显然loads()不能将json_text标识为JSON，即使根据http://jsonlint.com它是有效的JSON，所以我认为我先使用dump()然后再使用loads() ：

json_dumps = json.dumps(json_text)
json_loads = json.loads(json_dumps)
print json_loads, type(json_loads)

给出：

{
  "speech": {
    "text": "<p>Lords</p><p>We are all in the same boat</p><p>It is time for us to help</p>",
    "id": null,
    "doc_id": null,
    "fave": "N",
    "system": "2015-09-24 13:00:17"
 }
}
<type 'unicode'>

我也尝试过在json_text上使用ast和json_text literal_eval() ，但是我得到了：

ValueError：格式错误的字符串

所以。 场景是我在一个文件夹中有多个json文件。 我想加载这些文件并获取特定的密钥，并将其存储在pandas DataFrame 。 我已经尝试过pd.read_json()但是它只是告诉我json出问题了。

这是我的代码：

path_to_json = 'folder/'
json_files = [pos_json for pos_json in os.listdir(path_to_json) if pos_json.endswith('.json')]
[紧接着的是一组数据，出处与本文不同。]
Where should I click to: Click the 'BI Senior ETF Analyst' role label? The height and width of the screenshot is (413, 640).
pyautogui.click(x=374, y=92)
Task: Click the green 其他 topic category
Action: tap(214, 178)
for index, js in enumerate(json_files):
    with open(os.path.join(path_to_json, js)) as json_file:
         json.load(json_file)

给出ValueError: No JSON object could be decoded ，因此我尝试使用json_file.read()等。

Answer 1

正如我在评论中提到的，如果编码不是基于ASCII的，也会导致ValueError 。 例如，以下json.loads失败：

>>> json.loads(u'{"id": null}'.encode("utf16"))
Traceback (most recent call last):
  File "<stdin>", line 1, in <module>
  File "/usr/lib64/python2.7/json/__init__.py", line 339, in loads
    return _default_decoder.decode(s)
  File "/usr/lib64/python2.7/json/decoder.py", line 364, in decode
    obj, end = self.raw_decode(s, idx=_w(s, 0).end())
  File "/usr/lib64/python2.7/json/decoder.py", line 382, in raw_decode
    raise ValueError("No JSON object could be decoded")
ValueError: No JSON object could be decoded

您可以查看编码的一种方式是print(repr(json_text)) ，它可以显示其他字节（例如UTF-16）：

>>> print(repr(u'{"id": null}'.encode("utf16")))
'\xff\xfe{\x00"\x00i\x00d\x00"\x00:\x00 \x00n\x00u\x00l\x00l\x00}\x00'

json.load和json.loads在Python 2中都支持编码参数。 但这仅适用于基于ASCII的编码，因此对于UTF-16，您将获得相同的ValueError ：

>>> json.loads(u'{"id": null}'.encode("utf16"), encoding="utf16")
Traceback (most recent call last):
  File "<stdin>", line 1, in <module>
  File "/usr/lib64/python2.7/json/__init__.py", line 352, in loads
    return cls(encoding=encoding, **kw).decode(s)
  File "/usr/lib64/python2.7/json/decoder.py", line 364, in decode
    obj, end = self.raw_decode(s, idx=_w(s, 0).end())
  File "/usr/lib64/python2.7/json/decoder.py", line 382, in raw_decode
    raise ValueError("No JSON object could be decoded")
ValueError: No JSON object could be decoded

如果仍然如此（并且您可以确定问题编码不正确），则可以手动解码字符串：

json_text = json_text.decode("utf16")

或者，您可以使用codecs.open加载文件：

with codecs.open(json_file_name, "r", encoding="utf16") as f:
    print(json.load(f))
    # or
    # json_text = f.read()

（请注意，我在这里使用的是UTF-16，但这可能不适用于您）

从您的JSON文本中看，字符本身都是ASCII字符，因此任何基于ASCII的编码（例如latin-1）在不进行任何解码的情况下仍然可以工作，因为以ASCII，UTF8或latin-1编码的JSON内容之间没有区别。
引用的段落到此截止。